Senator Booted From Restaurant Over 'Homophobic' Views
A Knoxville, Tenn., restaurant owner has drawn cheers and jeers for refusing to serve a state senator whose beliefs she viewed as homophobic.
Republican state Sen. Stacey Campfield told ABC News he went out to brunch at The Bistro at Bijou restaurant on Sunday with some friends after doing a radio show, but the owner of the restaurant quickly approached him, refusing service.
"We were just standing there waiting for a table, and this woman came up to me saying 'I'm not serving you, I'm not serving you, you hate gay people,'" Campfield said. "'I said ma'am I'm not a homophobe,' and I offered to send her links from the CDC website to back up what I said about homosexuality being a dangerous lifestyle, and being a risky behavior."
Martha Boggs, the owner of the Bistro at Bijou, located on Gay Street, said that she saw Campfield walk in and thought immediately that he was not welcome in her restaurant because of his comments on homosexuality.
"It was one of those spur of the moment things. I didn't think about what I was doing, but all I did was look at his smug face, and told myself I do not want to serve him. His comments have gone from stupid to dangerous and I think someone needs to stand up to him," Boggs said.
At the heart of the spat between Boggs and Campfield were the senator's recent comments that heterosexual sex was safer than homosexual sex and and recently proposed legislation that K-8 schools should only teach about heterosexual sex to students. Boggs said his comments were inappropriate, while Campfield, who is straight, said today that his opinion is backed up by research from the Center for Disease Control.
"I was talking last week on a radio show and I said the homosexual lifestyle is a dangerous lifestyle. There are heterosexuals in Africa that do have it (AIDS), but the odds of a person getting AIDS in America is much less unless you're having sex with a high risk group," Campfield said.
Campfield referred to CDC statistics, which according to data from 2008, show that 54 percent of HIV cases diagnosed that year were from same sex contact among males, while 32 percent was contracted from heterosexual sexual contact. Neither the CDC nor Campfield addressed female homosexual behavior.

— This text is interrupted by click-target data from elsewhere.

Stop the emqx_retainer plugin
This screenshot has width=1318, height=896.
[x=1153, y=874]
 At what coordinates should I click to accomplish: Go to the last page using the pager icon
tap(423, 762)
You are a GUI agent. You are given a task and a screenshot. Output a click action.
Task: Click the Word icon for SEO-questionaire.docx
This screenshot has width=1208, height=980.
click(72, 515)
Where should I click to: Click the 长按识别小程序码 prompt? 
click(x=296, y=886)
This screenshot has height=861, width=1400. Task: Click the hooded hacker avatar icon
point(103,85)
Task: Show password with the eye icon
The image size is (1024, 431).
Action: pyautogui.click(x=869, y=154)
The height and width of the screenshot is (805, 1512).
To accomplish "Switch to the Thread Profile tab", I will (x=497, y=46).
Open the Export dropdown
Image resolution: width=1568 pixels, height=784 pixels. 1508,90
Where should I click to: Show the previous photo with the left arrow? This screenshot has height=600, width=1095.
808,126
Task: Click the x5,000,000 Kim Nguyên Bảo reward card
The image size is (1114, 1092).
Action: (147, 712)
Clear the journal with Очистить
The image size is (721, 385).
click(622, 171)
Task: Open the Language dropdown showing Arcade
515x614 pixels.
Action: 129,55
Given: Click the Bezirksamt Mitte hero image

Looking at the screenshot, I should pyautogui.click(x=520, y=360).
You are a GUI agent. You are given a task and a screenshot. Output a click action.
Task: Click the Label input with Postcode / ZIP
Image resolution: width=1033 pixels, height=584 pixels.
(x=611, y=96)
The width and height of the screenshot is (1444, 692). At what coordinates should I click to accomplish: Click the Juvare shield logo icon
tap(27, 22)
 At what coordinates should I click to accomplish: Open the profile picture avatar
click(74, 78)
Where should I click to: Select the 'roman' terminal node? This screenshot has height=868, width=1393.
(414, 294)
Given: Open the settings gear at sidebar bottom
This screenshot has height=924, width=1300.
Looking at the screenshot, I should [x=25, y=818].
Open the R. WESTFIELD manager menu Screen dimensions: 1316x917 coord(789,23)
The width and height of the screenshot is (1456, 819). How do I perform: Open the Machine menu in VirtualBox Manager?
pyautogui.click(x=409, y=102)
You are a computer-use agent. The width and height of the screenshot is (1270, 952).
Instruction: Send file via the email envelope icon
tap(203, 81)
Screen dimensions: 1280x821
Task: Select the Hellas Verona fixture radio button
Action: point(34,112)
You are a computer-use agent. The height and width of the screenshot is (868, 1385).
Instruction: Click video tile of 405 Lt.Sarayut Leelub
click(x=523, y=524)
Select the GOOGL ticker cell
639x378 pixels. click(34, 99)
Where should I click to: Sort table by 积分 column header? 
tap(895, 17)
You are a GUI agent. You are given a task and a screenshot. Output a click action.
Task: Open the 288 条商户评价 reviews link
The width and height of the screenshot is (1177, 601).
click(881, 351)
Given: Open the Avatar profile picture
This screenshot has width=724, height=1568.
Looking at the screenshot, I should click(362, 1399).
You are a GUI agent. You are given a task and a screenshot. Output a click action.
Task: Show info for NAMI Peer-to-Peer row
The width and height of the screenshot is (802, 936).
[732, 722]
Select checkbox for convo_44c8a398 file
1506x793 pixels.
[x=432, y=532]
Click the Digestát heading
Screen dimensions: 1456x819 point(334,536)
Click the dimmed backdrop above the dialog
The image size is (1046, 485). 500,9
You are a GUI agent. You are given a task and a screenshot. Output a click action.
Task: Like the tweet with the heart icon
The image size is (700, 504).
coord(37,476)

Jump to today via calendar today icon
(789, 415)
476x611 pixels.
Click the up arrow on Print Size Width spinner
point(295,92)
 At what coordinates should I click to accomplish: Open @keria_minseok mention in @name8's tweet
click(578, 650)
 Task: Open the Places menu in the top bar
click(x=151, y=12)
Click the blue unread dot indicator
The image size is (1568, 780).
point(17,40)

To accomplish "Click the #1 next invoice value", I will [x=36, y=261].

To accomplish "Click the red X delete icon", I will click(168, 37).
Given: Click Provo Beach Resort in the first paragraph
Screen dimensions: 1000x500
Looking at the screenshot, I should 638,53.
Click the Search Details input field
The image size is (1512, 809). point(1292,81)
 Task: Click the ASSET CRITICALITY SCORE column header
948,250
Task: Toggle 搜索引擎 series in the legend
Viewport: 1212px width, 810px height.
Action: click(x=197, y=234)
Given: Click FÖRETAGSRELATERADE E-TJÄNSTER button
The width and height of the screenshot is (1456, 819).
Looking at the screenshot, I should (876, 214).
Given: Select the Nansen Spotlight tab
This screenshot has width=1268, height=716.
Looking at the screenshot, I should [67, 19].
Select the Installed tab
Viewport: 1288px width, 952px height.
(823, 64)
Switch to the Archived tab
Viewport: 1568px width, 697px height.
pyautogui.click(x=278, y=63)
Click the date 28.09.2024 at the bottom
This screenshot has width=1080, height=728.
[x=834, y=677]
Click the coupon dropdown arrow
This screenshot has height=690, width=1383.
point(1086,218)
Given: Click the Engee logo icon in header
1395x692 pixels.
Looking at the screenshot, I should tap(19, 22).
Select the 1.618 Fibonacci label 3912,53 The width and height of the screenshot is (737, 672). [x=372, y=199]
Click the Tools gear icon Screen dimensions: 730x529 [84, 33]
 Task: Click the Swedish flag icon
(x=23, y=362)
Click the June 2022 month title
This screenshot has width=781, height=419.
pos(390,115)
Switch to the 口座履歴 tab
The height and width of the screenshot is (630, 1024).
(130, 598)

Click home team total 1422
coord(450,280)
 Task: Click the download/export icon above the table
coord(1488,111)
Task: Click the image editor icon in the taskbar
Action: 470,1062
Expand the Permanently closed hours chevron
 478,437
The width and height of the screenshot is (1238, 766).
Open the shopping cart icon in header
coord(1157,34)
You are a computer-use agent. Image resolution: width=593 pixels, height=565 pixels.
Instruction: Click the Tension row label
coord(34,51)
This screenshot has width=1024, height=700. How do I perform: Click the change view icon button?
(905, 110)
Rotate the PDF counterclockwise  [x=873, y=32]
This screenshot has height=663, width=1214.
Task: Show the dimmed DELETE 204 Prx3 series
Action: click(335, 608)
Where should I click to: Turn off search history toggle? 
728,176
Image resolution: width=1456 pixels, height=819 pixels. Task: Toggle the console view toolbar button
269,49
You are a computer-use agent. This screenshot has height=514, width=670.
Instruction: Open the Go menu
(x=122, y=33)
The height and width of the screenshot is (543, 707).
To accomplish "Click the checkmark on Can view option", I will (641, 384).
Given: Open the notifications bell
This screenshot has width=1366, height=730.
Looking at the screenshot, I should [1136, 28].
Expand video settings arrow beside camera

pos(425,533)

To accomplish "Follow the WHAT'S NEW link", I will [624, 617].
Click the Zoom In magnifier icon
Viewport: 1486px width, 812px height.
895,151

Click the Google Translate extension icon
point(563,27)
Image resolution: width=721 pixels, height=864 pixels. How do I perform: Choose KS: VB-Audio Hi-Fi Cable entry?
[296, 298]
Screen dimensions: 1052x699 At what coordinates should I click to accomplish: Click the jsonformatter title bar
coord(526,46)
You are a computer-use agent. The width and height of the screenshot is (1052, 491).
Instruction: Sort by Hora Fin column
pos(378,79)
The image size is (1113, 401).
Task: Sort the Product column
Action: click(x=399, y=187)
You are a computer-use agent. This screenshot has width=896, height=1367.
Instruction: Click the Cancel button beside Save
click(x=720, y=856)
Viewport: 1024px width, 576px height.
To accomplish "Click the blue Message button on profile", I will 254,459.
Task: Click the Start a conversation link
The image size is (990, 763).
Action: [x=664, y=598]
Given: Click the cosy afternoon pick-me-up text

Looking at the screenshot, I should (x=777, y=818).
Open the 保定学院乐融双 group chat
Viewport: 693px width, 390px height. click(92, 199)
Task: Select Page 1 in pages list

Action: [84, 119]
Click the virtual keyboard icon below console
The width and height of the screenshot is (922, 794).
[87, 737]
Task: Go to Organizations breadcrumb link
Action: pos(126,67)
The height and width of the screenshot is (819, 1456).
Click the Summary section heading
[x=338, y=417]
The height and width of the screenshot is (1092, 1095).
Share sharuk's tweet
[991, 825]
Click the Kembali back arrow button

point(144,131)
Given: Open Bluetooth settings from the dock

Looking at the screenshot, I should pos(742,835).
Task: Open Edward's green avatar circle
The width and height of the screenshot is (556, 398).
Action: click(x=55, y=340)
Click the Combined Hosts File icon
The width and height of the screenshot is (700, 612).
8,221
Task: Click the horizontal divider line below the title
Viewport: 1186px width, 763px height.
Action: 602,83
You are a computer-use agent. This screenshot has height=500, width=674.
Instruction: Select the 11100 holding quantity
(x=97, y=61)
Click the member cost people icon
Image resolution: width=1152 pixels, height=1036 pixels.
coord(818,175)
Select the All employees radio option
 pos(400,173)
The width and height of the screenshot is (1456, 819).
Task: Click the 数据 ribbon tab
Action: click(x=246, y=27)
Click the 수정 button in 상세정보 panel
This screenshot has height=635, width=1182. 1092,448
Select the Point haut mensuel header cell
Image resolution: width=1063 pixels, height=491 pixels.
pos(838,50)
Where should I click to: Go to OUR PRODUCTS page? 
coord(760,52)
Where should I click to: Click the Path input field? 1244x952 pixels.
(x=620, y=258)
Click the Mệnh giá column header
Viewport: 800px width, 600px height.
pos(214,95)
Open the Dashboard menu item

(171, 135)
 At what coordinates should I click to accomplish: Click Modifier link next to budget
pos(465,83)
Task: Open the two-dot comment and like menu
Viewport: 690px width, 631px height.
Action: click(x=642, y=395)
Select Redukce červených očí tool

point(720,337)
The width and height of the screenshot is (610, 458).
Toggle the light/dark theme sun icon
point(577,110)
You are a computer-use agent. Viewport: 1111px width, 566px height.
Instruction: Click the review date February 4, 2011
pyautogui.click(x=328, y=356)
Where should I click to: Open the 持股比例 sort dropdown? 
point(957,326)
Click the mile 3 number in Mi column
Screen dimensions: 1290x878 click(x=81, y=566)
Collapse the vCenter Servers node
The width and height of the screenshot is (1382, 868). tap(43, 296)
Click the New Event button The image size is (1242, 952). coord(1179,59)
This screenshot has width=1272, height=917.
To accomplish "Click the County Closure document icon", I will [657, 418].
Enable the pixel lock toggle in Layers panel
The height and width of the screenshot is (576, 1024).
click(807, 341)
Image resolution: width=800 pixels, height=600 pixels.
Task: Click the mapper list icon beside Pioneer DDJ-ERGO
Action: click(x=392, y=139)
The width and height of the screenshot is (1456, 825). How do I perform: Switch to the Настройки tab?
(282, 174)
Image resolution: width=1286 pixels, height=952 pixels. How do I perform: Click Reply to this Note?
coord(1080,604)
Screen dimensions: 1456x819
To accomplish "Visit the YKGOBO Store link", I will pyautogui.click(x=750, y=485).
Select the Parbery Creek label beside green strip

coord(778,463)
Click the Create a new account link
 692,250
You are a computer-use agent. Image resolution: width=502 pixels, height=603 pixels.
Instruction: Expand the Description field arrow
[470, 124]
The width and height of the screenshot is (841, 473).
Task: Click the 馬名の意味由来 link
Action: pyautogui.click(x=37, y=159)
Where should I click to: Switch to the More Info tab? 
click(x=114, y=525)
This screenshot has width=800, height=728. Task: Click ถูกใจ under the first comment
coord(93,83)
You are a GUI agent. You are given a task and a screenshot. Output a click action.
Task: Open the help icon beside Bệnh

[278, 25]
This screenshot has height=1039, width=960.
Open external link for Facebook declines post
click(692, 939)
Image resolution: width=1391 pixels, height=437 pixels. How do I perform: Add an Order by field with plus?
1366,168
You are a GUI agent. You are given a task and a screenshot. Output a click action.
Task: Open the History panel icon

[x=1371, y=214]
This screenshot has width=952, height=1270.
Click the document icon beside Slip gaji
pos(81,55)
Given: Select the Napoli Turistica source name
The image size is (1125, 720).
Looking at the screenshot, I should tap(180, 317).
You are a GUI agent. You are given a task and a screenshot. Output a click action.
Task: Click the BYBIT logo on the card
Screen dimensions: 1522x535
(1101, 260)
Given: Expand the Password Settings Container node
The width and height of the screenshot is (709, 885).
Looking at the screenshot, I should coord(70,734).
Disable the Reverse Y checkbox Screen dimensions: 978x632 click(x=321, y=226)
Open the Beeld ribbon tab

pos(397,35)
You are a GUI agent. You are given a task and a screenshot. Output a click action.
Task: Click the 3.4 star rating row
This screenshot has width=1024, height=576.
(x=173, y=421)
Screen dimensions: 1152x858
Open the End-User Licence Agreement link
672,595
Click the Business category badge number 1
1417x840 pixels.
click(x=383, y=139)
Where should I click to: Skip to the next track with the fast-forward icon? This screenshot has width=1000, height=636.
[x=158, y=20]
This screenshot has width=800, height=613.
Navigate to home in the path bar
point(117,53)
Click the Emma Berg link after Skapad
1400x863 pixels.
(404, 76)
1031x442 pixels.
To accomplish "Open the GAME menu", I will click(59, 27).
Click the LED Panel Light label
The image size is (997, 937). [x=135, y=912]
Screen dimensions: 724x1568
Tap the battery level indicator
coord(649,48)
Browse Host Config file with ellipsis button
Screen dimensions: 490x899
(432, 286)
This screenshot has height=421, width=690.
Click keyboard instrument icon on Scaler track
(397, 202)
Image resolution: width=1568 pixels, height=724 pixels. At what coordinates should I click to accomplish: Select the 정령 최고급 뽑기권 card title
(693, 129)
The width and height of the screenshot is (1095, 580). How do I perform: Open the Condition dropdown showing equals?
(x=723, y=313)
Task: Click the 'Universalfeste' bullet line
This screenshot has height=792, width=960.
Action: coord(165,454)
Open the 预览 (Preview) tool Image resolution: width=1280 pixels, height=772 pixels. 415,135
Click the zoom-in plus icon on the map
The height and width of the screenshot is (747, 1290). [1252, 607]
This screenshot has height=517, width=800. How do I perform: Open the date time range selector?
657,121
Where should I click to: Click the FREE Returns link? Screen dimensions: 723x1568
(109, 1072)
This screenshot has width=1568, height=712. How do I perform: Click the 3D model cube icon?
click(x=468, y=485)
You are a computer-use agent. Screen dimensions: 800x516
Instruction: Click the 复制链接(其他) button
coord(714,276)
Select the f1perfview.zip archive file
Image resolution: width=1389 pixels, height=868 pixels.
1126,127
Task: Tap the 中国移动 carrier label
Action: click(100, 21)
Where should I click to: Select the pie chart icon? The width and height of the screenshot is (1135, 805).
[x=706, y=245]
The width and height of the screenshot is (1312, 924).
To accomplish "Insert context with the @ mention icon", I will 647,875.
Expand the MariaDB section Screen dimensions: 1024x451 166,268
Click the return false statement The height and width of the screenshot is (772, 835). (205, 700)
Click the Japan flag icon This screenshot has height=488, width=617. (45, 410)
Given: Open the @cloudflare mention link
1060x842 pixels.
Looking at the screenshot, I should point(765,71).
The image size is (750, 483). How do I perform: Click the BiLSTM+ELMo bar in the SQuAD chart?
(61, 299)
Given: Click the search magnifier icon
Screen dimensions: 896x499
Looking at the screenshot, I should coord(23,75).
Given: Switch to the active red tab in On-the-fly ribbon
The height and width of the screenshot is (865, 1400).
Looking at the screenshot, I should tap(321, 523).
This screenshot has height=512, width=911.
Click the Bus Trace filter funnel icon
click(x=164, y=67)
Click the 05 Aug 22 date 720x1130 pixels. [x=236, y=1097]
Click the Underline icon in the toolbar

On the radio show, however, Campfield said that it was "virtually impossible" to contract HIV/AIDS through heterosexual sex.
"My understanding is that it is virtually - not completely, but virtually - impossible to contract AIDS through heterosexual sex…very rarely [transmitted]," he said.
Boggs said she was happy to stand up to him.
"The most dangerous statements he made was that it's virtually impossible for people to get AIDS through heterosexual sex, and I told him to leave because I was defending the rights of the community and pointing out to an elected official how inappropriate his opinion was. I think Mr. Campfield is a bully so I just stood up to a bully."
Campfield said he didn't take the incident too seriously and wouldn't file any discrimination copmlaint, but thought it illustrated a problem with the other political party.
"I sort of laugh about that kind of stuff, and view it as another example of the left saying they're open to people with divergent points of view until someone has a different point of view," he said.